Marching among the desolate, elongated column, Kasuga went through the
dense bamboo thicket. Many men around him carelessly hit each other with bamboo, for the long poles on their shoulders hindered their walking. A clear clang broke the sheer silence and reverberated throughout the thicket every time, followed by rebuking shouts. Kasuga thought it far from a quiet march.
Now Tomita led the MG Fifth Platoon, which was running out of members, and it got on the tail end of MG Company. When Kasuga passed through the bamboo thicket and neared the community of nipa palm, the sun had set completely. The waxing half-moon was shining far above the already-blackened ridgeline of Hill 604.
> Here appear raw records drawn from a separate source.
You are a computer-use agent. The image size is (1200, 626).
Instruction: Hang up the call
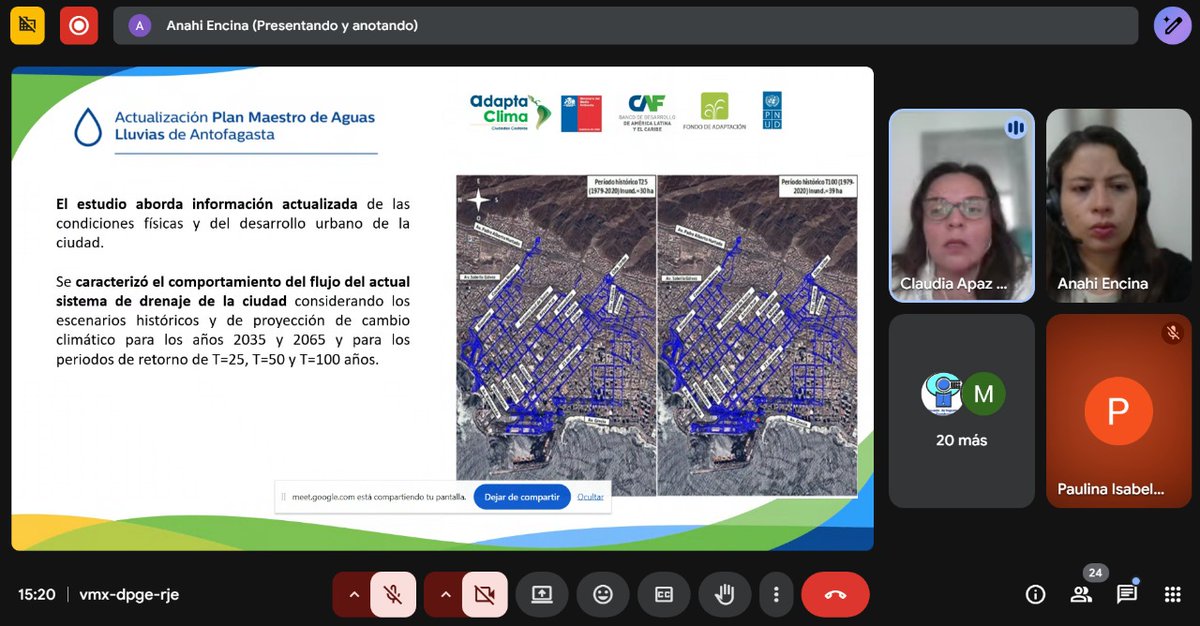(x=835, y=594)
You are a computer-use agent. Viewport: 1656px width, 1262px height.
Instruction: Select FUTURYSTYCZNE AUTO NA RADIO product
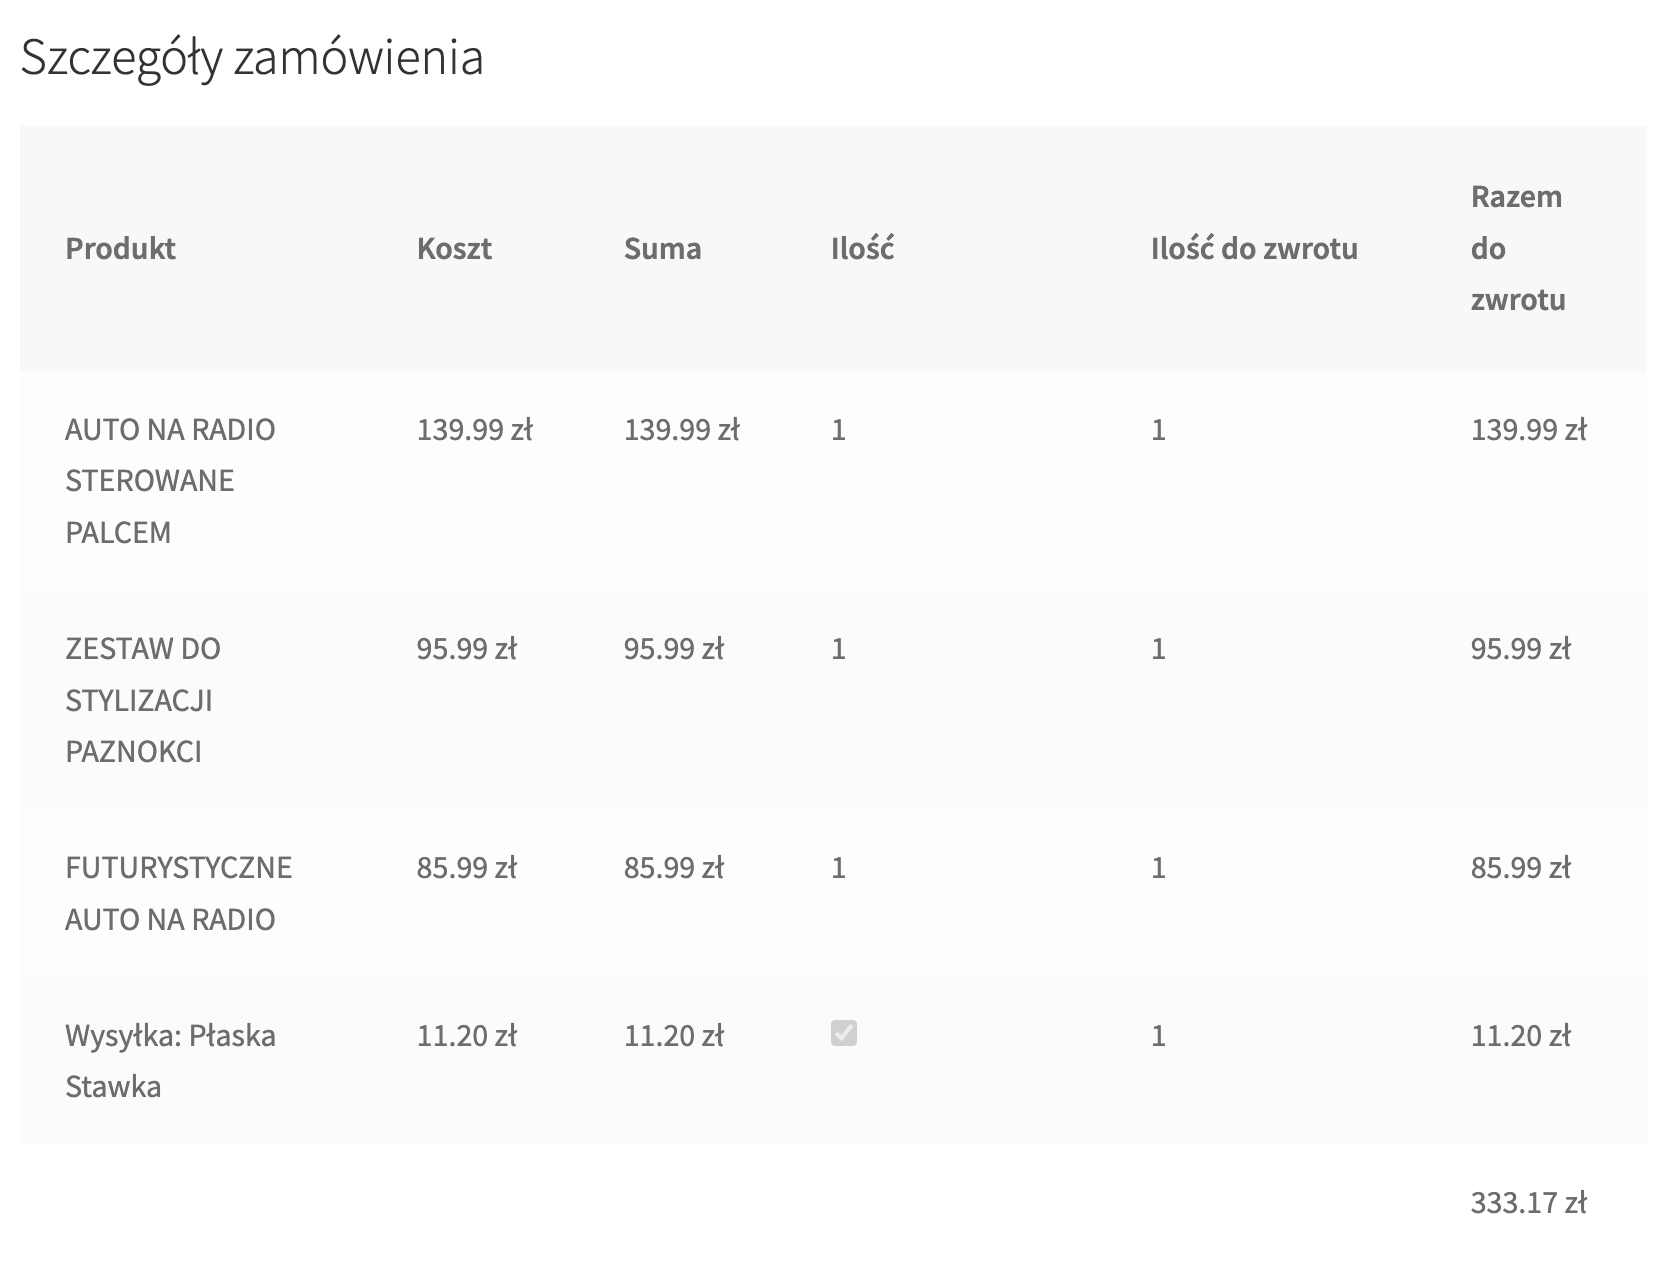(x=179, y=893)
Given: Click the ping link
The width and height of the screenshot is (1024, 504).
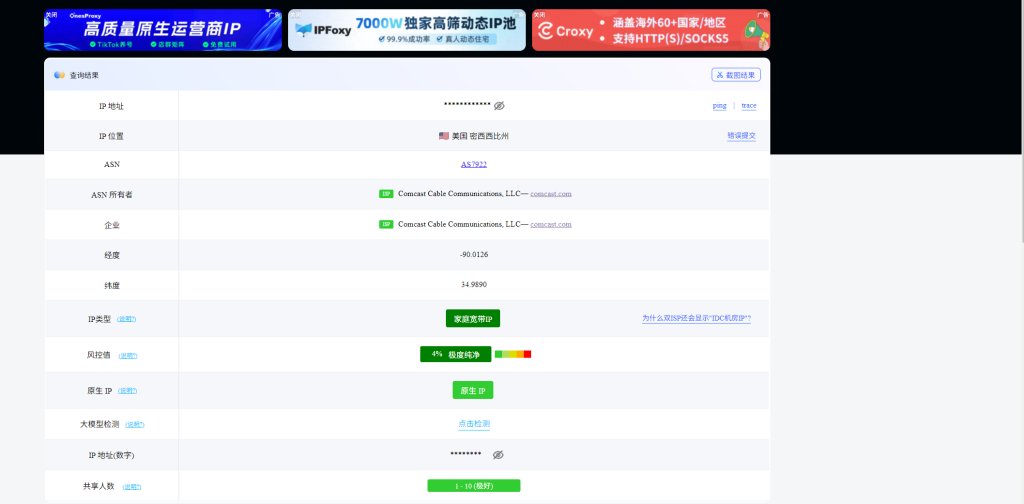Looking at the screenshot, I should click(x=719, y=105).
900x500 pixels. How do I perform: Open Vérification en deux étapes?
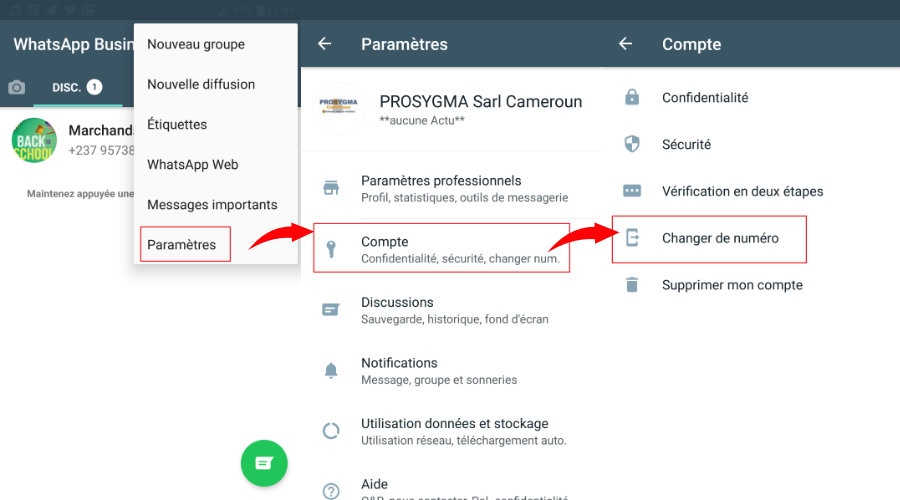pos(742,191)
Leaves glistening in moonlight looked like bare swords, giving Kasuga ominous impressions. But they began to vanish as the odor of the sea came drifting upon them. Their platoon had stepped into the mangrove. It was difficult to walk there, even in daylight. Their march quickly stagnated, and the groans of many soldiers were heard here and there. The darkness increased considerably, as layers of branches and leaves of salt-tolerant trees covered the night sky.
Kasuga feared being left behind. Still worse, his shrapnel wound had begun throbbing with pain, and he broke out in a cold sweat. If he were to stray here, what would his fate be? It was too terrible to think. Almost desperately, he pushed his
way through the trees, keeping the white sash across Tomita’s chest, looming faintly in the darkness ahead, in his sights.
He didn’t know how many hours they had been walking anymore. When he stopped to wipe the sweat from his forehead, he noticed a breeze that carried with it the hum of aircraft exhaust. Friendly reconnaissances had likely come to cover the crossing, as scheduled. A little later, the bang of a detonation could be heard up ahead. Then clatters of machine guns started reverberating. Hostile vessels had probably taken up positions on Myinkhon Creek as expected, and the recon section was challenging them to a gunfight. Kasuga could tell an aerial bomb caused the first blast.
The pitch of the aircraft drone fluctuated continuously, probably caused by the recon pilots busily manipulating their throttles. It was punctuated by the sporadic firing of machine guns, but Kasuga couldn’t tell if it was friend or foe. All of this action was unexpectedly near. All the soldiers, including Kasuga himself, had stopped. Everyone listened to the course of events in breathless suspense.
Abruptly, the clattering died down. Kasuga expected a deafening explosion of an enemy boat, but the surroundings were sinking into a hush again. The recon section might have already beaten a hurried retreat; nobody could hear their exhaust.
The whole battle ended in less than five minutes. Kasuga wondered what caused it to end so quickly. Two planes might have been too few, or they might not have had enough ammo. Or, the firepower or the number of enemy boats might have been too much or many for the recons.
Kasuga was disappointed. He didn’t understand what that operation meant.
He doubted such a halfway attack could contain the enemy. Even when looked at in the most favorable light, it was hard to think the air support had gotten the desired results—to make their crossing operation easy. Instead, it seemed to advertise that the Japanese Army was doing something that night. He couldn’t help feeling it was an unwelcome favor, being sorry for the airmen having come to support them without considering the difficulty of night attacks.